If there’s one thing Ken Keats has learned from running a successful local business, it’s that nothing stays the same for long.
"You’ve just got to be nimble," said the 58-year-old owner of Boes Ltd., a Winnipeg accessories store celebrating 50 years in business next week. "Shoot while the ducks are flying, as my father-in-law used to say."
That father-in-law, Bo Schussler, founded the store in 1969. After running the Hudson’s Bay handbag department in stores across Canada, Schussler decided he didn’t want to leave Winnipeg when he was tapped to take over the Montreal outlet.

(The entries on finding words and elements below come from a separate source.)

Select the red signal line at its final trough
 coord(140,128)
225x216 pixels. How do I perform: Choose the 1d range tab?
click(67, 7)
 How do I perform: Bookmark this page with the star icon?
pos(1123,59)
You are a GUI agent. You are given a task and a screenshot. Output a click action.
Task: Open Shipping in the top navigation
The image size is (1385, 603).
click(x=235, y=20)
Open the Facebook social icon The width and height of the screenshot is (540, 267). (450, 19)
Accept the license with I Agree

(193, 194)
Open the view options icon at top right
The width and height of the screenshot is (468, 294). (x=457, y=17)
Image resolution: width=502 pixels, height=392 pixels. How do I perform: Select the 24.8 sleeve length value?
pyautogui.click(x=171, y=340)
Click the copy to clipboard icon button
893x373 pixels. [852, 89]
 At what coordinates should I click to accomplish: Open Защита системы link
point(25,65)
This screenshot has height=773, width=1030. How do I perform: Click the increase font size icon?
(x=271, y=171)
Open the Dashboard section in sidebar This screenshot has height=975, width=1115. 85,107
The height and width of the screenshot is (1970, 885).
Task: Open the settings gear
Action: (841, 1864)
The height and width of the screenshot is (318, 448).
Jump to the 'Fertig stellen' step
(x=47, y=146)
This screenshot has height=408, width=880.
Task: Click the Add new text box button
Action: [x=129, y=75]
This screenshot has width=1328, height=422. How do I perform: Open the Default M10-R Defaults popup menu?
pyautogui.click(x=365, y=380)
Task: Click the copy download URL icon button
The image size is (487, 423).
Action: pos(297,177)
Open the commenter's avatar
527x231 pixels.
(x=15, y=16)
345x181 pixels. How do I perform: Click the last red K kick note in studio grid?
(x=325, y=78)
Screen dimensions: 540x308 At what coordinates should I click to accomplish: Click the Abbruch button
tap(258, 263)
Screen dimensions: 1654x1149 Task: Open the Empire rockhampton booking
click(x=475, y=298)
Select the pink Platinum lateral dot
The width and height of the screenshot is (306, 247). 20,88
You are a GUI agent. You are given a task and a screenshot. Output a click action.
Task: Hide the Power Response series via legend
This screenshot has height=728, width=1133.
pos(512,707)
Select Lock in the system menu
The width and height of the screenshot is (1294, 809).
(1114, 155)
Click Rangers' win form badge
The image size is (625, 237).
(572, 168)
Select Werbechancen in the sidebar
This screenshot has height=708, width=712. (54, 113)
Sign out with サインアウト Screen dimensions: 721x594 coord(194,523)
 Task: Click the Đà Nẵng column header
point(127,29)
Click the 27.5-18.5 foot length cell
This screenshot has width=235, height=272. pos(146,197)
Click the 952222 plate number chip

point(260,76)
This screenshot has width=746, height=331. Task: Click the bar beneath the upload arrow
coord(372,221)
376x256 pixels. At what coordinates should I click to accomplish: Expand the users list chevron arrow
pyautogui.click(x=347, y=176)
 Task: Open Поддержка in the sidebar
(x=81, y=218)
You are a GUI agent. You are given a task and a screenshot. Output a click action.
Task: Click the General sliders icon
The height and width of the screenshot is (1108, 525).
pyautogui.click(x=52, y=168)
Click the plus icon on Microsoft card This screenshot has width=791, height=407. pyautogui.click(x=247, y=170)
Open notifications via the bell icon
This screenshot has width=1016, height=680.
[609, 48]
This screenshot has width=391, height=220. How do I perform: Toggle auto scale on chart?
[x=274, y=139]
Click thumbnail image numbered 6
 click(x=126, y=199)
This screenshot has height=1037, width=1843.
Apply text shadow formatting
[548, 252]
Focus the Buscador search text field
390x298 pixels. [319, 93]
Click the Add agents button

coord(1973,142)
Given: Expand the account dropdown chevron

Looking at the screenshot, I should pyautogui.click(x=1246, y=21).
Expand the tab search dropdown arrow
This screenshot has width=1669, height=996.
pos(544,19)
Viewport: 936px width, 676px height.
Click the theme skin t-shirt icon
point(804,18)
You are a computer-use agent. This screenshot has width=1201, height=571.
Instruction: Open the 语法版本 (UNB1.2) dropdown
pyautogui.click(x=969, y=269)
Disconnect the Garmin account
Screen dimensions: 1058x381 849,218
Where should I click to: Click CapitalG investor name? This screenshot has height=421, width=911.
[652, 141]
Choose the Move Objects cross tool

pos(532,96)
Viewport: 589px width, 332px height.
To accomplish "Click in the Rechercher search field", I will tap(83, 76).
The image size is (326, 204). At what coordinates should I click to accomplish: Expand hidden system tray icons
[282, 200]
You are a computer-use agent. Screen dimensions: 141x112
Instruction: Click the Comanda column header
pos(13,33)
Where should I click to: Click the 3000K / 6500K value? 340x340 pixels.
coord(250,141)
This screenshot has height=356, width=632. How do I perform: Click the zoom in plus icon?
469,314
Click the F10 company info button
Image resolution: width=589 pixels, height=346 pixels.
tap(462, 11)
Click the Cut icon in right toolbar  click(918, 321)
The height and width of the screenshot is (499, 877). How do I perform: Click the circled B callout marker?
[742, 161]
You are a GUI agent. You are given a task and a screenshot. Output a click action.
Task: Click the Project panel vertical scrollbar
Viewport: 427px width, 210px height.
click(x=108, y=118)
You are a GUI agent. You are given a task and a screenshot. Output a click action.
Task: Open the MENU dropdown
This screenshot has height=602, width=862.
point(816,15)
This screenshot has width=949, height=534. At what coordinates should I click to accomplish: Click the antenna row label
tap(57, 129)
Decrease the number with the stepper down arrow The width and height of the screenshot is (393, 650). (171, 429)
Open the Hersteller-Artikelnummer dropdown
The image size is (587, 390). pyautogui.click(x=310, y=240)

Instead, he started his own handbag store, which opened in the Grant Park Shopping Centre on his birthday: Aug. 20. A year later, he opened another at CF Polo Park. And in 1972, he opened two more: one on Winnipeg’s Donald Street and one in Saskatoon.
"It was a tremendous success," Keats said.
Soon, other locations popped up in Regina and in Winnipeg’s Kildonan Place, St. Vital Centre and Garden City shopping centres. But as the shift to online shopping gained momentum, Keats said there were some tough decisions to make, like consolidating Boes to just the two stores that still stand today: Polo Park and St. Vital.
Then, when Schussler died suddenly at age 56 in 1988, Keats took over the business with his wife: Schusssler’s daughter Laurie, 59, who started working with her dad when she was eight years old and knew the store better than anyone.
"She’s a big part of the business’s success," he said.
In 1999, they launched the Calendar Club of Canada stores and the Polo Park Oh Canada kiosk, which helped bring in extra income. And in 2010, they opened the temporary Spirit Halloween stores, which are open from August to November.
"That’s an important part of what we do now," Keats said. "(In) the retail scene, you’ve got to have all your chambers full of ammunition."
Partnering with other businesses — like Indigo Books and Music for Calendar Club and Spencer Gifts for Spirit Halloween — also gave them a chance to learn from places that were bigger and had been around longer.
"You obviously pick up lots of operation tips on how they run their stores, and that’s been quite valuable over the years," Keats said. "It’s nothing that’s super sexy, but just (seeing) how they handle day-to-day operations and human-resource issues, it’s always intriguing."
Embracing the popularity of online shopping with a sleek website and engaging social media accounts also helped Boes keep up with the times.
"We’re learning to work with the online presence," he said. "It’s not going away, so you either participate or you perish."
Keats said, lately, the fact that Boes is a born-and-bred Winnipeg business seems to be connecting more with shoppers.
"People really are triggering on the local aspect of our business," he said. "I just think that there’s a real sense of community in Winnipeg, that people are proud to live here."
For new retail businesses, Keats said it’s important to understand that things will change — sometimes in ways you never imagined.
"I’m an old retailer, and if somebody told me in 1985 that Eaton’s would be out of business in Canada, I would have thought you were crazy," he said. "Recognize trends, and that things come and they go… (and) be ready for when they go."
Looking ahead, Keats said he’s excited to expand Boes’ presence — online and potentially in a traditional brick-and-mortar store on Corydon Avenue or Academy Road.
"We’re very grateful to the citizens of Winnipeg for supporting us for 50 years," he said. "We’re totally in love with our community and we hope to be around for another 50 years."